TASK TO CARRY OUT >>
Filter the records for "pixels" and keep each line that has it.

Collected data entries
==*==
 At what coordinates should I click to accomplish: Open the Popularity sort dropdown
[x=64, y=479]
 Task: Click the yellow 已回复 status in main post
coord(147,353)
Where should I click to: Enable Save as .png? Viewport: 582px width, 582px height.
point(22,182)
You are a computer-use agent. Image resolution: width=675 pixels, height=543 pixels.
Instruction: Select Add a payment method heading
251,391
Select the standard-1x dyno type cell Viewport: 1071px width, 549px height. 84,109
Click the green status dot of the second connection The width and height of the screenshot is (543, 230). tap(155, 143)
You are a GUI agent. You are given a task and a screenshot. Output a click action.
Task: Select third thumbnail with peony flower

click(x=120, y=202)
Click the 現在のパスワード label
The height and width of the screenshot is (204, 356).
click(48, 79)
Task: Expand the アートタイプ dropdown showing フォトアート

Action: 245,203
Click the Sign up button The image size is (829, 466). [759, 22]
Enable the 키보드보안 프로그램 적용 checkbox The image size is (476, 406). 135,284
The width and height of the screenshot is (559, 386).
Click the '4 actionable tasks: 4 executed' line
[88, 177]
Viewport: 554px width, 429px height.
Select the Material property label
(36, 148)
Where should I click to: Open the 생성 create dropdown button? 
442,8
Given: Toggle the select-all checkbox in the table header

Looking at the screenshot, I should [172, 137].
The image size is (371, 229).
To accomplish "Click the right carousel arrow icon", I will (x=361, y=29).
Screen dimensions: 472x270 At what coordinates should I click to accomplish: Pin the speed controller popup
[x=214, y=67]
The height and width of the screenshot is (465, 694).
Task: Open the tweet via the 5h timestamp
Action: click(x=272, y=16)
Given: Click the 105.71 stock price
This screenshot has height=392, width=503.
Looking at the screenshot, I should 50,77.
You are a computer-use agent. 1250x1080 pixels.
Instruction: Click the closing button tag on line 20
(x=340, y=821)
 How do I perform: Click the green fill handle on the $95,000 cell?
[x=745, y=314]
==*==
EXERCISE RESPONSE >>
You are a computer-use agent. Image resolution: width=675 pixels, height=543 pixels.
You are a computer-use agent. 1250x1080 pixels.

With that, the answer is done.